Melanctha did not care much now, any longer, to see John or his wife or even the fine horses. This life was too quiet and accustomed and no longer stirred her to any interest or excitement.
Melanctha now really was beginning as a woman. She was ready, and she began to search in the streets and in dark corners to discover men and to learn their natures and their various ways of working.
In these next years Melanctha learned many ways that lead to wisdom. She learned the ways, and dimly in the distance she saw wisdom. These years of learning led very straight to trouble for Melanctha, though in these years Melanctha never did or meant anything that was really wrong.
Girls who are brought up with care and watching can always find moments to escape into the world, where they may learn the ways that lead to wisdom. For a girl raised like Melanctha Herbert, such escape was always very simple. Often she was alone, sometimes she was with a fellow seeker, and she strayed and stood, sometimes by railroad yards, sometimes on the docks or around new buildings where many men were working. Then when the darkness covered everything all over, she would begin to learn to know this man or that. She would advance, they would respond, and then she would withdraw a little, dimly, and always she did not know what it was that really held her. Sometimes she would almost go over, and then the strength in her of not really knowing, would stop the average man in his endeavor. It was a strange experience of ignorance and power and desire. Melanctha did not know what it was that she so badly wanted. She was afraid, and yet she did not understand that here she really was a coward.

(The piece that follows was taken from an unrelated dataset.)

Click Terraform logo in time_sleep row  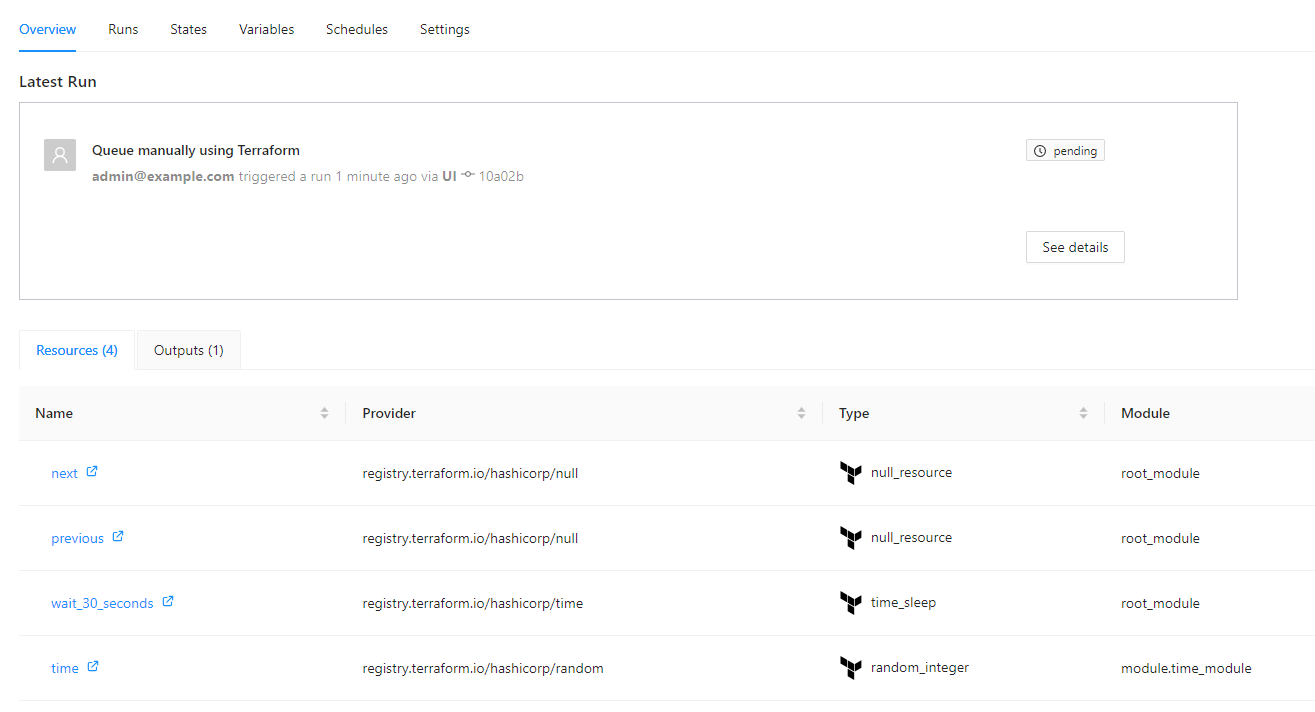tap(850, 603)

Boys had never meant much to Melanctha. They had always been too young to content her. Melanctha had a strong respect for any kind of successful power. It was this that always kept Melanctha nearer, in her feeling toward her virile and unendurable black father, than she ever was in her feeling for her pale yellow, sweet-appearing mother. The things she had in her of her mother, never made her feel respect.
In these young days, it was only men that for Melanctha held anything there was of knowledge and power. It was not from men however that Melanctha learned to really understand this power.
From the time that Melanctha was twelve until she was sixteen she wandered, always seeking but never more than very dimly seeing wisdom. All this time Melanctha went on with her school learning; she went to school rather longer than do most of the colored children.
Melanctha’s wanderings after wisdom she always had to do in secret and by snatches, for her mother was then still living and ‘Mis’ Herbert always did some watching, and Melanctha with all her hard courage dreaded that there should be much telling to her father, who came now quite often to where Melanctha lived with her mother.
In these days Melanctha talked and stood and walked with many kinds of men, but she did not learn to know any of them very deeply. They all supposed her to have world knowledge and experience. They, believing that she knew all, told her nothing, and thinking that she was deciding with them, asked for nothing, and so though Melanctha wandered widely, she was really very safe with all the wandering.